課題一覧:
• a. 文章によると、心はどのように進んでいましたか。
• b. 文章のうち、「まだ届いていない場所ばかりを」を含む語句で始まり「それでも、心は少しずつ前へ進んでいた。」で終わる部分を、一字一句変えずに再掲してください。

【#163 ちゃんとここまで来た、あなたへ】
歩き続けていると、不思議なくらい自分の歩幅を忘れてしまうことがある。
まだ届いていない場所ばかりを見つめて、足りないものを数え、もっと遠くへ行かなければと心を急かしてしまう。気づけば、振り返ることもないまま、昨日までの自分を追い越そうとしている。
けれど、本当はもう十分なくらい、いくつもの道を越えてきた。
誰にも気づかれなかった涙も、人知れず飲み込んだ言葉も、夜が明けるまで抱えていた迷いも、そのどれひとつ欠けることなく、今の自分の中に静かに息づいている。
強くなろうとした日ばかりではなかった。
立ち止まった日もあったし、何も決められずに時間だけが過ぎていった日もあった。自分がどこへ向かっているのかわからず、足元だけを見つめていた日もある。
それでも、心は少しずつ前へ進んでいた。
目には見えない場所で、小さな勇気を育てながら、何度も傷ついて、何度もやわらかくなりながら、自分だけの形をつくってきた。

提示項目:
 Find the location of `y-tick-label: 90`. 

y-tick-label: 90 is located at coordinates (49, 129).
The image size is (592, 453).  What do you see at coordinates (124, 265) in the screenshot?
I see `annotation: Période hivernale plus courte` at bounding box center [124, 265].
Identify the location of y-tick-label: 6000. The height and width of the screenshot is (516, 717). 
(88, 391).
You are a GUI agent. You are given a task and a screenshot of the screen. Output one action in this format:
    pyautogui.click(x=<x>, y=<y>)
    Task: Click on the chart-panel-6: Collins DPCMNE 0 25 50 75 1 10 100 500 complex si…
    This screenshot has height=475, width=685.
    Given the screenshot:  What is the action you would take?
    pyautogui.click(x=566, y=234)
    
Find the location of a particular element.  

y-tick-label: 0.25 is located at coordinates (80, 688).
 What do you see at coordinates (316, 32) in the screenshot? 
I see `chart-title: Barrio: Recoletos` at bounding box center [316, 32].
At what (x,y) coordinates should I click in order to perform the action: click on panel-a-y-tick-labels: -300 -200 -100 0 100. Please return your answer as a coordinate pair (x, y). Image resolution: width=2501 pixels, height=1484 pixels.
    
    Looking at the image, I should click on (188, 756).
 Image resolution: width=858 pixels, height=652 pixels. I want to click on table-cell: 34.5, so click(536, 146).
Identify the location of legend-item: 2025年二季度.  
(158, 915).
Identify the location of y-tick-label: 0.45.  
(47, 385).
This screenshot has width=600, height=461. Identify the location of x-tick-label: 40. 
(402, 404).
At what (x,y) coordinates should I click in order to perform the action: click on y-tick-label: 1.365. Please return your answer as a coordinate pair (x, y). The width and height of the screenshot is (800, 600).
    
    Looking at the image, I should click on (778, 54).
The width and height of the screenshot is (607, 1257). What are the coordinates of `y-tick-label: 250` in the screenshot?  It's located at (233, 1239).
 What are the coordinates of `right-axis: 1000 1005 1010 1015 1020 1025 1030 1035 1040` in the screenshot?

番号別解答:
• a. 心は少しずつ前へ進んでいました。

• b.
まだ届いていない場所ばかりを見つめて、足りないものを数え、もっと遠くへ行かなければと心を急かしてしまう。気づけば、振り返ることもないまま、昨日までの自分を追い越そうとしている。
けれど、本当はもう十分なくらい、いくつもの道を越えてきた。
誰にも気づかれなかった涙も、人知れず飲み込んだ言葉も、夜が明けるまで抱えていた迷いも、そのどれひとつ欠けることなく、今の自分の中に静かに息づいている。
強くなろうとした日ばかりではなかった。
立ち止まった日もあったし、何も決められずに時間だけが過ぎていった日もあった。自分がどこへ向かっているのかわからず、足元だけを見つめていた日もある。
それでも、心は少しずつ前へ進んでいた。